**TASK TO COMPLETE**
Return exactly the lines from the one containing "1344x896 pixels." through the last line of the records below, both included, and leave out any pictures.
== AVAILABLE RECORDS
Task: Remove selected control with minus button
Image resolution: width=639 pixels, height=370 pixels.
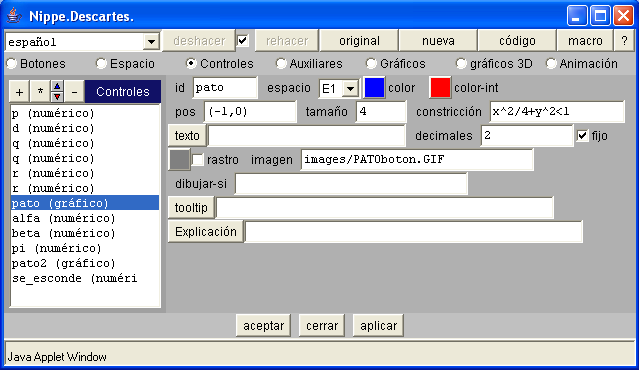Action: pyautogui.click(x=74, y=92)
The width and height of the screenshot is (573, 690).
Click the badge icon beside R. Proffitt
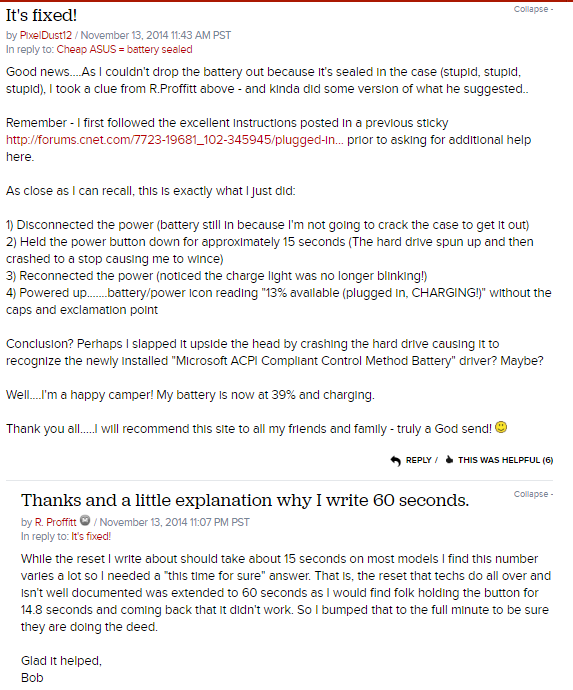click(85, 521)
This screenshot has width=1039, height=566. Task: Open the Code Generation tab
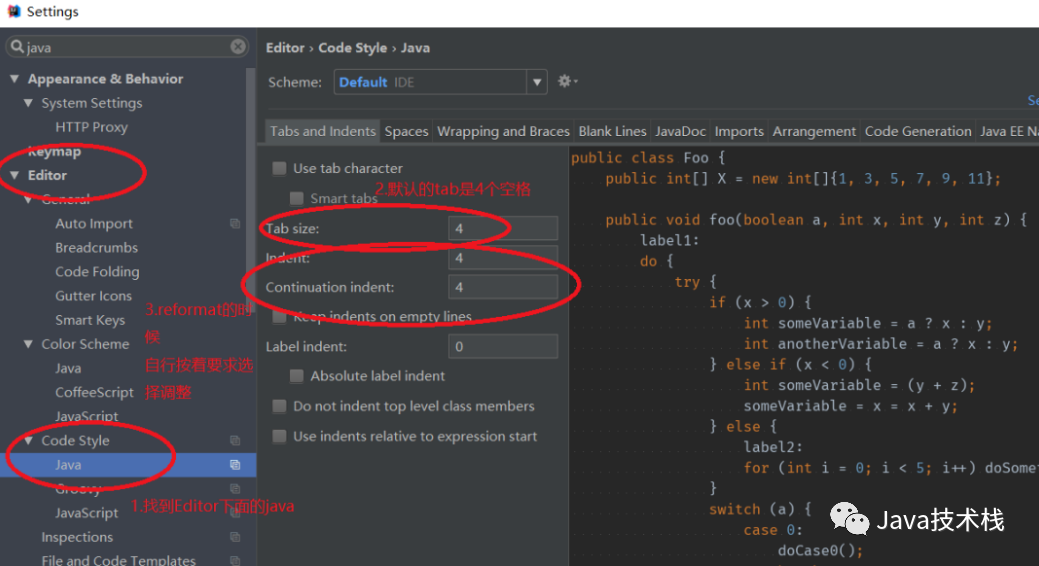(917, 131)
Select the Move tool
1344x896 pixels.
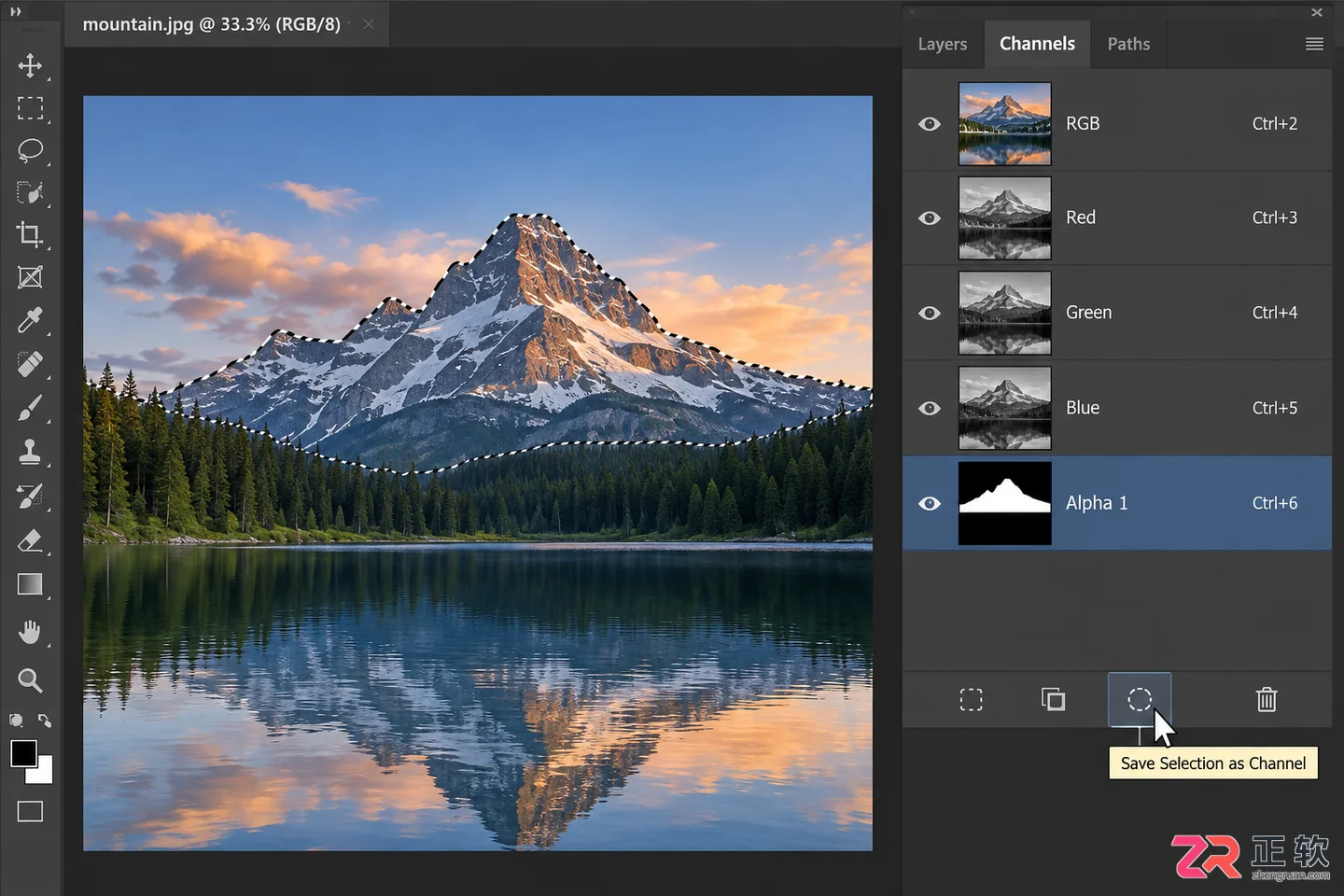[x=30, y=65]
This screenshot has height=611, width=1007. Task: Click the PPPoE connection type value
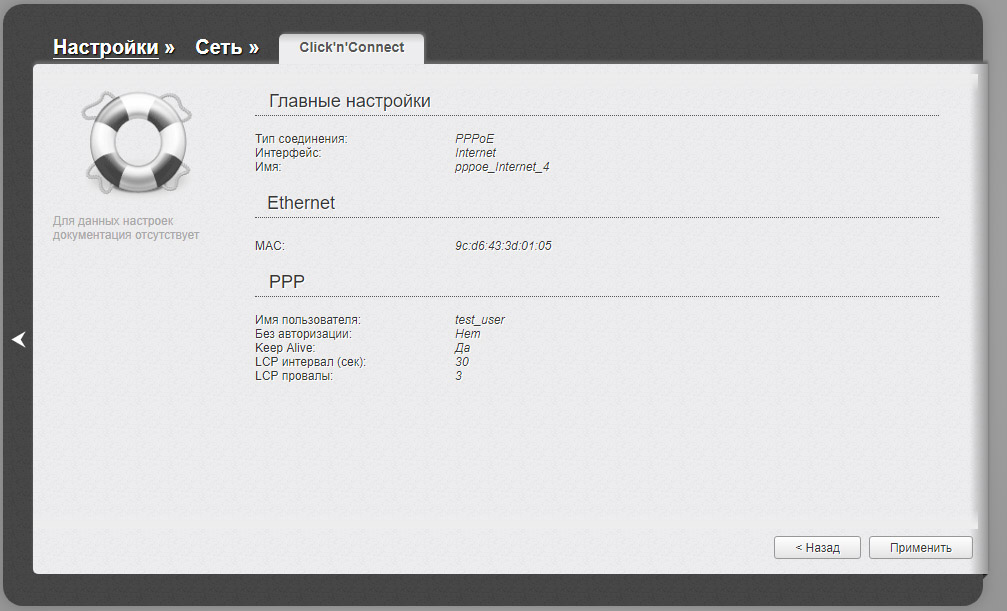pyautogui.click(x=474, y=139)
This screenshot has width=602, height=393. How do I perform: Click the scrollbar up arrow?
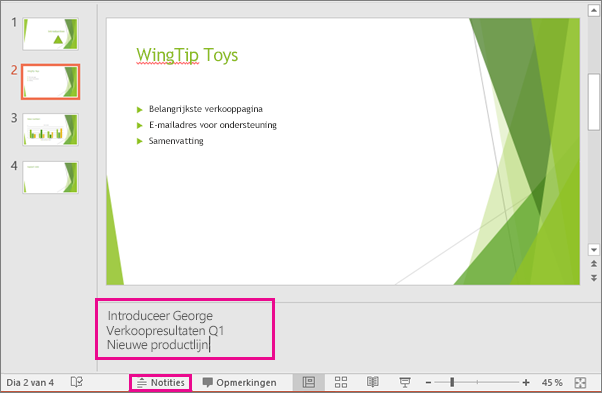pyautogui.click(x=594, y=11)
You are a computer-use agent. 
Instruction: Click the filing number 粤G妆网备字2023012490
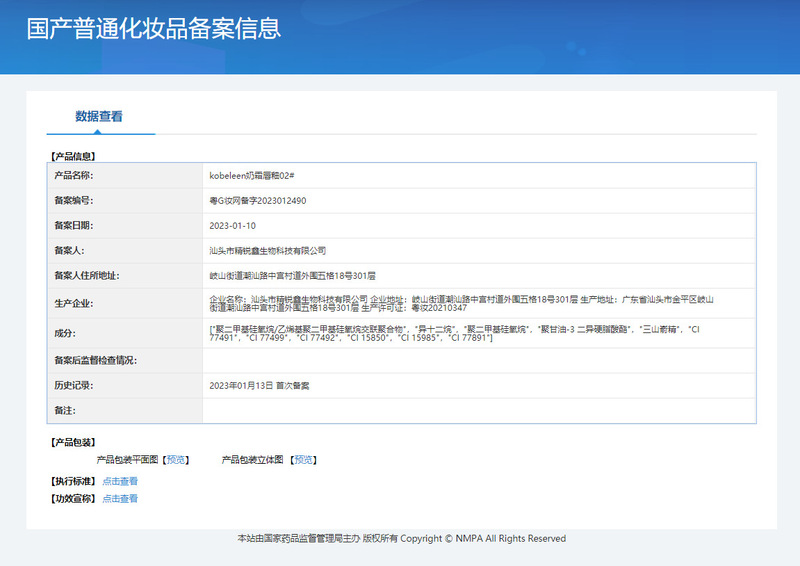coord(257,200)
====
**REPLY**
1344x896 pixels.
[x=30, y=65]
This screenshot has height=611, width=1007. Task: Click the PPPoE connection type value
pyautogui.click(x=474, y=139)
This screenshot has width=602, height=393. How do I perform: Click the scrollbar up arrow?
pyautogui.click(x=594, y=11)
You are a computer-use agent. 
Instruction: Click the filing number 粤G妆网备字2023012490
coord(257,200)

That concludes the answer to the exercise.